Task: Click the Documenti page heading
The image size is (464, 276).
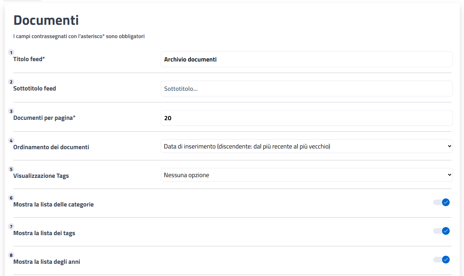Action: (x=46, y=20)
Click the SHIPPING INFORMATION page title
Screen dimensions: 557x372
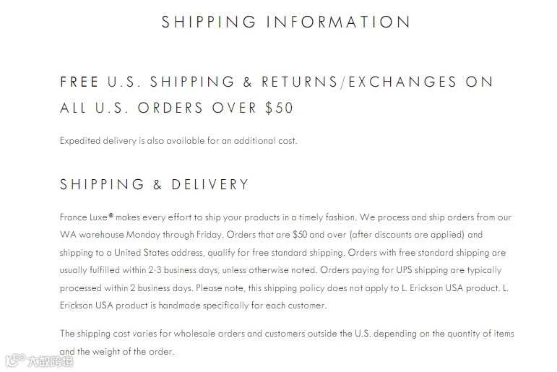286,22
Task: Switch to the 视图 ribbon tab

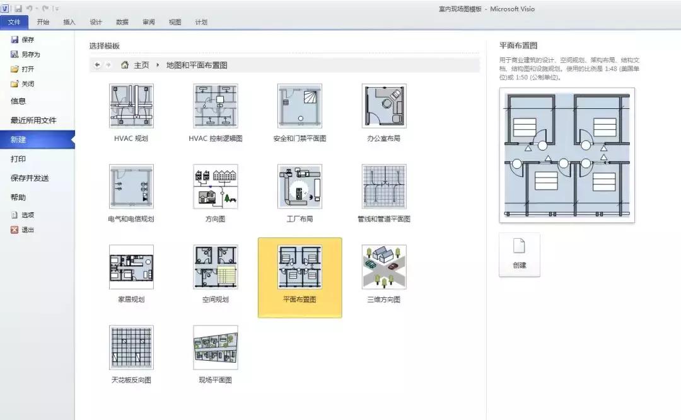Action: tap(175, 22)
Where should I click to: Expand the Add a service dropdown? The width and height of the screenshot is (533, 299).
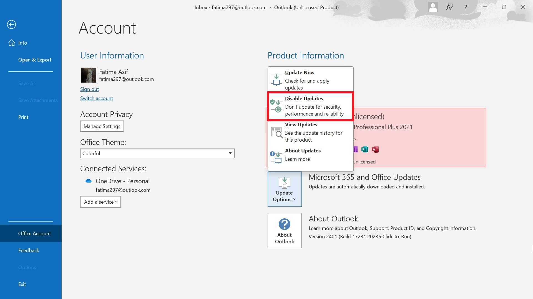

==

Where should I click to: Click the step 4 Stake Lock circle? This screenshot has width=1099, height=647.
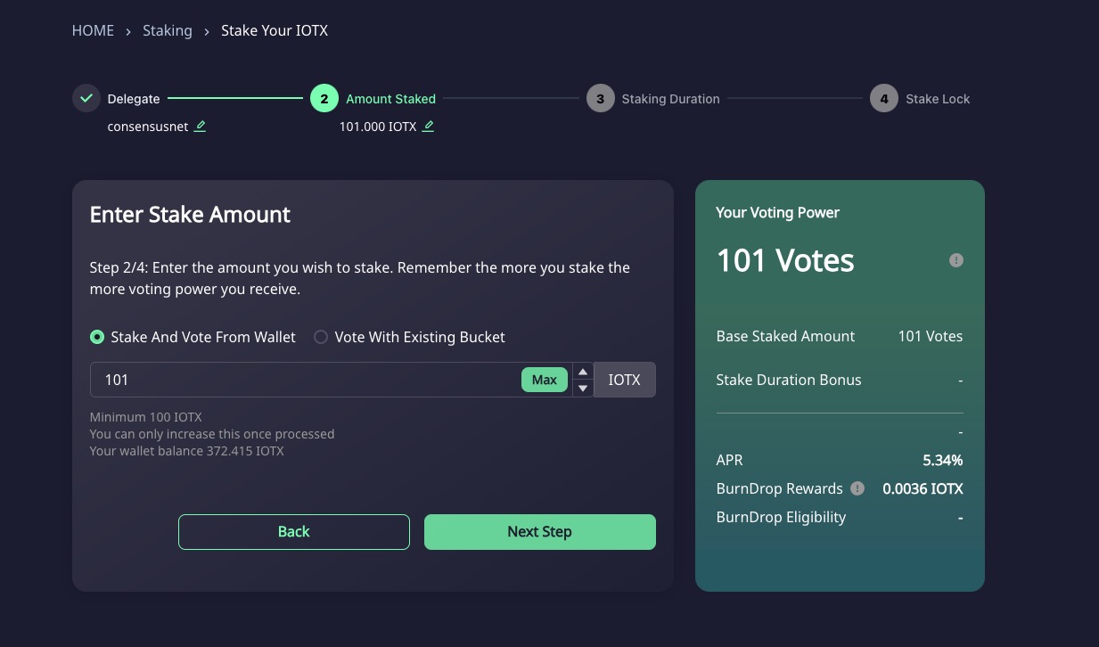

## Problem requirements
In the data above, take the line with "Task: Click the Documenti page heading", the line with "Where should I click to: Expand", and every line between, and set them down exactly without pictures.

## Completed task
Task: Click the Documenti page heading
The image size is (464, 276).
Action: (x=46, y=20)
Click the SHIPPING INFORMATION page title
Screen dimensions: 557x372
286,22
Task: Switch to the 视图 ribbon tab

Action: tap(175, 22)
Where should I click to: Expand the Add a service dropdown? The width and height of the screenshot is (533, 299).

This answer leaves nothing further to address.